A recente zaragata entre o ministro e a Ryanair – Susana Peralta denuncia o essencial no Público: ‘o tom bélico de um comunicado do Ministério que compromete a nossa reputação coletiva com a mesma determinação com que compromete os nossos parcos euros na TAP é com todos e todas nós’. O ministro, o acionista Estado expõe um nacionalismo bacoco e retrógrado que ignora a concorrência no mercado europeu do transporte aéreo, no qual a TAP opera.
E sem esquecer a importância da TAP para o turismo…
Em 2019, as companhias estrangeiras em Faro representaram 96,9% dos passageiros (INE). A TAP teve uma quota de mercado de 3,8%. Se a TAP desaparecer o que é o Algarve perde? No Porto, onde o crescimento do aeroporto é um caso de sucesso internacional, entre 2013 e 2019, o tráfego cresceu 5,2 milhões de passageiros, dos quais 4,7 eram de companhias estrangeiras, isto mostra que a TAP contribui com 450 mil, ou seja, não contribuiu para esse crescimento (INE). Em Lisboa, a TAP representa 25% dos turistas não residentes, mas tem importância qualitativa no caso do Brasil e dos EUA, mas está longe de ser aquela que é defendida pelo Governo. É estimativa pessoal, conjugando números da TAP e do INE. A contribuição da TAP para a Economia do país deve ser avaliada por escola de Economia de primeira linha. É inaceitável que os rudimentares números agitados pelo ministro justifiquem 3.700 milhões de euros em companhia de futuro tão incerto como o da TAP. Inaceitável.
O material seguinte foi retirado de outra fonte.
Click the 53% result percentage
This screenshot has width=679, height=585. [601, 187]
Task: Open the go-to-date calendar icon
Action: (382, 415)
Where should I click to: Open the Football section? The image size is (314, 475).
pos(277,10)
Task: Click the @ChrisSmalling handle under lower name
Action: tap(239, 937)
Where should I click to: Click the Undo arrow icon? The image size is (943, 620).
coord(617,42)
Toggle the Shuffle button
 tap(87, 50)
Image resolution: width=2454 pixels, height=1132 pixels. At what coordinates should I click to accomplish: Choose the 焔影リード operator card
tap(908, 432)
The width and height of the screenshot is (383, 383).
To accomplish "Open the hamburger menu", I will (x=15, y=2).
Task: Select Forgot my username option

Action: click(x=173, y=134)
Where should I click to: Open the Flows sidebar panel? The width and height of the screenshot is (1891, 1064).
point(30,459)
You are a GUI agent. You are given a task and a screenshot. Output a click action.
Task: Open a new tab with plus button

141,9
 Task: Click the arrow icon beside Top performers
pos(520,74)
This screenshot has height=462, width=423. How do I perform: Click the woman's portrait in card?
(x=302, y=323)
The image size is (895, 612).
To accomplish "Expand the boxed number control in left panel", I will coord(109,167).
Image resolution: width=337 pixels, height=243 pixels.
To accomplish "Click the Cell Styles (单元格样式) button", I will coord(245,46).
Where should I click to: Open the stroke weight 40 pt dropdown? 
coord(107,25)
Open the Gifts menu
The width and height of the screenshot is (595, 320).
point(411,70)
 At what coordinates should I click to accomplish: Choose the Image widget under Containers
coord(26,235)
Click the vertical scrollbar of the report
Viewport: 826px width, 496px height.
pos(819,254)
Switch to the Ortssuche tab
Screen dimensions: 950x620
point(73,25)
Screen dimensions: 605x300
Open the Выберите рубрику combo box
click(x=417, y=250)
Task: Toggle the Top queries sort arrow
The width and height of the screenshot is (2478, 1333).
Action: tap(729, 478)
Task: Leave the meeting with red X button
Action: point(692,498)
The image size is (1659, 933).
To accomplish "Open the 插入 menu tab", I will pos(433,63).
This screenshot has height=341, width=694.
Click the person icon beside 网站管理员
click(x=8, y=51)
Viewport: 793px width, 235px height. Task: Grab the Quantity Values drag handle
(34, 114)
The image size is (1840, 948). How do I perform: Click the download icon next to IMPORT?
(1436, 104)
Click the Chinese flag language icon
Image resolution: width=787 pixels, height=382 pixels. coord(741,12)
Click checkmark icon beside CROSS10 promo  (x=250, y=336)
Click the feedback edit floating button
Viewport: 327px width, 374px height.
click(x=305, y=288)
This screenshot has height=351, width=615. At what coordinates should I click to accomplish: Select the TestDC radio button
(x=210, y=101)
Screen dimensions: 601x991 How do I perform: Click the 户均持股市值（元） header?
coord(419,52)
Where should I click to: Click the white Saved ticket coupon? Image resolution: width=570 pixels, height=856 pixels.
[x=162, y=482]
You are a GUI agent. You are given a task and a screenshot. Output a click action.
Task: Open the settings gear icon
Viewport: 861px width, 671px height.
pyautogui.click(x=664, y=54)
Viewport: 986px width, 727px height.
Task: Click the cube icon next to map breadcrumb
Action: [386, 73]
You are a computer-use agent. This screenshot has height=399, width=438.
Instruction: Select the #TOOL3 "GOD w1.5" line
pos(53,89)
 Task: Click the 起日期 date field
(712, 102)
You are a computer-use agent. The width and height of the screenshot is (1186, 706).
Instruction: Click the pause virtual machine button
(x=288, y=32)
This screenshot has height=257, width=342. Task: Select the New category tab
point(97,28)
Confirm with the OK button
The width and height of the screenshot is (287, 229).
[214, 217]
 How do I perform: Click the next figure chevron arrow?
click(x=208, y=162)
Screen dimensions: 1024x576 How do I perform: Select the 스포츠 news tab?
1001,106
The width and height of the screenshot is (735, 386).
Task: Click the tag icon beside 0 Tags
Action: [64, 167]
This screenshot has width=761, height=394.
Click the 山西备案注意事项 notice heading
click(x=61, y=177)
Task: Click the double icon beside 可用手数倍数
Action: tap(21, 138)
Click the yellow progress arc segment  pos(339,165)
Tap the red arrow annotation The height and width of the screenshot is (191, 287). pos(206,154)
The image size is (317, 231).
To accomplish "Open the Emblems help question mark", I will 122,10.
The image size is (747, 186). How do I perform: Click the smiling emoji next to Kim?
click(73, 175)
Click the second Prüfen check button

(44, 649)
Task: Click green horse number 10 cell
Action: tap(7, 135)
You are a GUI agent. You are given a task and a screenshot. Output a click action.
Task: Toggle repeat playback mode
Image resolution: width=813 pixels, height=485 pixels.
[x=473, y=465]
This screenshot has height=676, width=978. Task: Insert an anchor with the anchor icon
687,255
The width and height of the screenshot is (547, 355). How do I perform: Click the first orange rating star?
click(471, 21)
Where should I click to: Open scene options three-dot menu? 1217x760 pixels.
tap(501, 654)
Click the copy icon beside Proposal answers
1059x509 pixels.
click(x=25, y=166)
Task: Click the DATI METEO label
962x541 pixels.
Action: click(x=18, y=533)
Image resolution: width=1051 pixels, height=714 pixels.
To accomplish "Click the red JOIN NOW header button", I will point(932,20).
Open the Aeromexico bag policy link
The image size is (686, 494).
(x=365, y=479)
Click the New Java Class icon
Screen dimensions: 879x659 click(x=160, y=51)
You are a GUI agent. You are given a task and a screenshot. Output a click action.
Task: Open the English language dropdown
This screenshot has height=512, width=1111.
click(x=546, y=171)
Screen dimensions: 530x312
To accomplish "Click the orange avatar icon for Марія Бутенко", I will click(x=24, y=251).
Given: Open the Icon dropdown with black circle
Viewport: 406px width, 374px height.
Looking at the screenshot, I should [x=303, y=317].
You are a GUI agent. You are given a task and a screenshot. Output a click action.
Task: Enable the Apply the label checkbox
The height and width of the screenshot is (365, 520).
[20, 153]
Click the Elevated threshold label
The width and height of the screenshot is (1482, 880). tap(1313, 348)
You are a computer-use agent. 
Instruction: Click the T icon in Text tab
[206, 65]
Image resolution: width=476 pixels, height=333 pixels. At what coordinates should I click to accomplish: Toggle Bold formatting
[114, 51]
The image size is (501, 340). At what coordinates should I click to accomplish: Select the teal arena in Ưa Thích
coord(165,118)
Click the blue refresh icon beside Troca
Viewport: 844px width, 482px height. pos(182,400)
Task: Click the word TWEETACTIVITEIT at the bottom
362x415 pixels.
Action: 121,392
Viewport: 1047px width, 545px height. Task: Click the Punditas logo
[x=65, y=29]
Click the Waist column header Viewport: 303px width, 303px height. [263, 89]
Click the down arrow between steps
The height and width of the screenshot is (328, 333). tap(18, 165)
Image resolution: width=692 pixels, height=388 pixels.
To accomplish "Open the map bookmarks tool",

Por fim, como vê o futuro da TAP?
Ignoro a influência que a próxima decisão da Comissão Europeia terá sobre o futuro. Mas vejo o futuro da TAP com muita apreensão pela situação interna da empresa e a concorrência no mercado. No que depende de Portugal, o Governo tem de reavaliar o handicap de 92% de capital do Estado em empresa que opera sob regulação europeia concebida para a flexibilidade de empresas privadas. A opção estratégica de privatizar condiciona tudo. Por outro lado, urge restabelecer a normalidade na administração e gestão executiva com gente competente que conheça o mercado. E formalizar um contrato de administração e outro de gestão, sem palavreado e com objetivos. Por fim, o mais importante, os factos confirmam que Pedro Nuno Santos não é qualificado para exercer a função de acionista Estado em companhia aérea como a TAP (Copiei o novo título). Deve ser substituído. Mesmo com decisões acertadas, a TAP poderá não ser competitiva nas rotas europeias que alimentam o hub de Lisboa e nas intercontinentais para Brasil e EUA. Nada pode distrair a TAP desta prioridade (coesão territorial e similares). Os acionistas, gestores e trabalhadores vão ter de ter de implementar a reestruturação da TAP que o atual plano ignora. Os erros estruturais que a alegada reestruturação em curso ignora são como um cancro silencioso.